-- Objective --
Please reproduce every one of the records below word for word.
───── Entries
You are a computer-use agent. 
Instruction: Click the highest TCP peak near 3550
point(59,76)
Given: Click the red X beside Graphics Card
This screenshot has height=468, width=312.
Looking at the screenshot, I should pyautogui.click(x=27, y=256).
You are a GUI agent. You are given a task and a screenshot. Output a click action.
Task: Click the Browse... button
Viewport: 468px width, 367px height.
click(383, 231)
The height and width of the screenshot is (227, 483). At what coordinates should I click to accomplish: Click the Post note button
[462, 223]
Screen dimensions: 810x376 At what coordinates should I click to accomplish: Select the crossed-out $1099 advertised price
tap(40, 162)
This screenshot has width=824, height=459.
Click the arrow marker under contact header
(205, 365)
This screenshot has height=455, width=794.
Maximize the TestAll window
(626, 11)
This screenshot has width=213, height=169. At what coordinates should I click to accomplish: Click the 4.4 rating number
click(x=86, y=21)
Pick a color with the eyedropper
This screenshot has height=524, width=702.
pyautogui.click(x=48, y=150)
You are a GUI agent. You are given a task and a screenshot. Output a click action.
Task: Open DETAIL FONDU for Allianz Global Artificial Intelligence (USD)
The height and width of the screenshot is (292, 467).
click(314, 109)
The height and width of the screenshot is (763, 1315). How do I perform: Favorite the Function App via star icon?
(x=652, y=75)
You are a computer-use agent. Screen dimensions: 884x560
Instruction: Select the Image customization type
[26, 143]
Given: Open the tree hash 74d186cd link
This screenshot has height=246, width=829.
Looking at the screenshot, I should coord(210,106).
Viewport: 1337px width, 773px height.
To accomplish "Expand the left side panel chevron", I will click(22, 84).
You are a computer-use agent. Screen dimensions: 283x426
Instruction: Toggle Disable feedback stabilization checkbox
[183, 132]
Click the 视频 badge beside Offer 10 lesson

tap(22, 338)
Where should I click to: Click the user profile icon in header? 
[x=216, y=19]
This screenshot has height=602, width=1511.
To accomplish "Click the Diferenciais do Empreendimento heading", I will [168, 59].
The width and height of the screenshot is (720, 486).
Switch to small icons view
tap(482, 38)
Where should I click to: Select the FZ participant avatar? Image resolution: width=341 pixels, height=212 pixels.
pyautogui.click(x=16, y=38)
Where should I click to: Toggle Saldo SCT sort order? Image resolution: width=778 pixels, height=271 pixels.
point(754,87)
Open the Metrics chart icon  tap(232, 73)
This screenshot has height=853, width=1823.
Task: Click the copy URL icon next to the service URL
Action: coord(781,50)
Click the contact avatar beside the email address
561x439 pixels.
──────────
-- Solution for this problem --
You are a computer-use agent. 
Instruction: Click the highest TCP peak near 3550
point(59,76)
Given: Click the red X beside Graphics Card
This screenshot has height=468, width=312.
Looking at the screenshot, I should pyautogui.click(x=27, y=256).
You are a GUI agent. You are given a task and a screenshot. Output a click action.
Task: Click the Browse... button
Viewport: 468px width, 367px height.
click(383, 231)
The height and width of the screenshot is (227, 483). At what coordinates should I click to accomplish: Click the Post note button
[462, 223]
Screen dimensions: 810x376 At what coordinates should I click to accomplish: Select the crossed-out $1099 advertised price
tap(40, 162)
This screenshot has width=824, height=459.
Click the arrow marker under contact header
(205, 365)
This screenshot has height=455, width=794.
Maximize the TestAll window
(626, 11)
This screenshot has width=213, height=169. At what coordinates should I click to accomplish: Click the 4.4 rating number
click(x=86, y=21)
Pick a color with the eyedropper
This screenshot has height=524, width=702.
pyautogui.click(x=48, y=150)
You are a GUI agent. You are given a task and a screenshot. Output a click action.
Task: Open DETAIL FONDU for Allianz Global Artificial Intelligence (USD)
The height and width of the screenshot is (292, 467).
click(314, 109)
The height and width of the screenshot is (763, 1315). How do I perform: Favorite the Function App via star icon?
(x=652, y=75)
You are a computer-use agent. Screen dimensions: 884x560
Instruction: Select the Image customization type
[26, 143]
Given: Open the tree hash 74d186cd link
This screenshot has height=246, width=829.
Looking at the screenshot, I should coord(210,106).
Viewport: 1337px width, 773px height.
To accomplish "Expand the left side panel chevron", I will click(22, 84).
You are a computer-use agent. Screen dimensions: 283x426
Instruction: Toggle Disable feedback stabilization checkbox
[183, 132]
Click the 视频 badge beside Offer 10 lesson

tap(22, 338)
Where should I click to: Click the user profile icon in header? 
[x=216, y=19]
This screenshot has height=602, width=1511.
To accomplish "Click the Diferenciais do Empreendimento heading", I will [168, 59].
The width and height of the screenshot is (720, 486).
Switch to small icons view
tap(482, 38)
Where should I click to: Select the FZ participant avatar? Image resolution: width=341 pixels, height=212 pixels.
pyautogui.click(x=16, y=38)
Where should I click to: Toggle Saldo SCT sort order? Image resolution: width=778 pixels, height=271 pixels.
point(754,87)
Open the Metrics chart icon  tap(232, 73)
This screenshot has height=853, width=1823.
Task: Click the copy URL icon next to the service URL
Action: coord(781,50)
Click the contact avatar beside the email address
561x439 pixels.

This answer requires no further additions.